La nouvelle pièce Valentina de Caroline Giuela Nguyen est annoncée au TNS dans la salle Gignoux. Cela laisse présager une pièce plus intime que ses dernières créations, Saigon, grande fresque historique et Lacrima, ce docu-fiction appelé à devenir une série télévisée. Mais nous allons être surpris et c'est tant mieux.
![]() |
Valentina - Caroline Guiela Nguyen - TNS - Photo: Lara Haby |
La scène comme lieu de transformation, de sublimation.

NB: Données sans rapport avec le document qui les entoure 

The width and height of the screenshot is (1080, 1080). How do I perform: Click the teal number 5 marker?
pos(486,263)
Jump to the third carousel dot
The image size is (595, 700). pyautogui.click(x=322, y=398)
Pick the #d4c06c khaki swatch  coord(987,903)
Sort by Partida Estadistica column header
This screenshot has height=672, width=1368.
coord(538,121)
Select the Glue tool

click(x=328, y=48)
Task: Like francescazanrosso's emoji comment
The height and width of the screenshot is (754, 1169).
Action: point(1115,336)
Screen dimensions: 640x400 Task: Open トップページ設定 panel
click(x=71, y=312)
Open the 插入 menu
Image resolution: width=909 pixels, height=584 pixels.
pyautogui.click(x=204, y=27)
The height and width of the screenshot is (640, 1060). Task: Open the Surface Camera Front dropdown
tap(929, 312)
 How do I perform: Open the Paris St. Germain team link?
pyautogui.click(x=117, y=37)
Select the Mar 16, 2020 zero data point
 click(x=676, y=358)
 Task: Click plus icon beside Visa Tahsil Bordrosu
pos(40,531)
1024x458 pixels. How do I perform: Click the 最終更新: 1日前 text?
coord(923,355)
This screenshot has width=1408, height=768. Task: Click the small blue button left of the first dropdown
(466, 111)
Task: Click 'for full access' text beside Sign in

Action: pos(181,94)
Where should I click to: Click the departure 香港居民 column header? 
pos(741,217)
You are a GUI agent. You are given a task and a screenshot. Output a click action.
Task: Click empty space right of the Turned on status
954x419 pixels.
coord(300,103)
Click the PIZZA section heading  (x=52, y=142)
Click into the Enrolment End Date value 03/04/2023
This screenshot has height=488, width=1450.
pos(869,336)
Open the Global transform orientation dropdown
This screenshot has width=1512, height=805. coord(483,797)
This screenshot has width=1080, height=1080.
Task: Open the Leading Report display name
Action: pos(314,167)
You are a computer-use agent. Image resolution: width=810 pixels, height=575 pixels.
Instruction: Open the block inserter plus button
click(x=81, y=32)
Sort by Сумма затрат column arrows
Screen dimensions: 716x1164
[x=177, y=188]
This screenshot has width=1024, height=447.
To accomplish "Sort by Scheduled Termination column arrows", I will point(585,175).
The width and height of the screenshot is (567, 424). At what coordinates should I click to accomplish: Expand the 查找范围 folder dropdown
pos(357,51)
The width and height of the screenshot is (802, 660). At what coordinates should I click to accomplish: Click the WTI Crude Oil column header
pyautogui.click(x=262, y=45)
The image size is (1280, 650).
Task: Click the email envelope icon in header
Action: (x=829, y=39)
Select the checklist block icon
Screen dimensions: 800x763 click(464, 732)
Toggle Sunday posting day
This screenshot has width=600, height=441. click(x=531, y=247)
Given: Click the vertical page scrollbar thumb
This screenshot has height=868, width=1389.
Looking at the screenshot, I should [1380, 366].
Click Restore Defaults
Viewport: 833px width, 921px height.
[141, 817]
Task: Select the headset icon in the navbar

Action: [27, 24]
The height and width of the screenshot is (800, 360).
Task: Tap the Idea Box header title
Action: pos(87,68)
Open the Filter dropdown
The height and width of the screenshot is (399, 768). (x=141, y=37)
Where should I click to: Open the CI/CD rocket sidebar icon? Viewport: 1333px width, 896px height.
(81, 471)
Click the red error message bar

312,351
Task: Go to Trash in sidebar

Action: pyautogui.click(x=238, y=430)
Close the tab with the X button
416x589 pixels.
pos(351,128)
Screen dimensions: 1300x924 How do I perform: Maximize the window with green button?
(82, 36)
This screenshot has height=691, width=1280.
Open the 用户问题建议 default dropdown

Le décor (une scénographie d'Alice Duchange, qui fait partie depuis 2008 de la compagnie des Hommes Approximatifs dirigée par Caroline Guiela Nguyen), ressemble à la fois à un studio photo - ce type de décor qui fait la signature visuelle du TNS de la nouvelle directrice - et pourrait aussi être un décor d'église, avec à gauche une niche contenant une relique et à droite l'image, non pas d'un saint, mais d'un coeur. C'est d'ailleurs ce "coeur martyr", que l'on trouve dans une forêt près de Bucarest, et que nous découvrons grâce à un dispositif vidéo de Jérémie Schneider que le cadreur Aurélien Losser, tout au long de la pièce, "sublime" et "traduit en images" qui sont projetées sur un écran derrière les personnages. Saluons la qualité exceptionnelle de ses cadrages au plus près des expressions, en direct et en mouvement. Des mouvements qu'il transmet quelquefois à l'image pour renforcer les émotions des comédiens. Et au début l'image se nimbe d'une atmosphère de film ancien avec des effets vaporeux, comme sortie d'un très long sommeil, et couverte de poussière.
![]() |
Valentina - Caroline Guiela Nguyen - TNS - Photo: Lara Haby |
Traduction, trahison, transformation
L'histoire qui nous est contée, qui pourrait très bien être réelle, est celle d'une femme obligée d'émigrer de Roumanie en France pour des raisons de santé, de problèmes de coeur. Elle navigue entre épisode mystique et conte de fées. Elle est pleine de rebondissements, émouvante aussi, une émotion quelquefois poussée à ses limites, comme Caroline Guiela Nguyen en maîtrise bien les ficelles. Mais elle apporte des réflexions universelles et très actuelles. On peut la résumer en trois mots: Traduction, trahison, transformation. Et, éventuellement, fusion, et quelques dérivés.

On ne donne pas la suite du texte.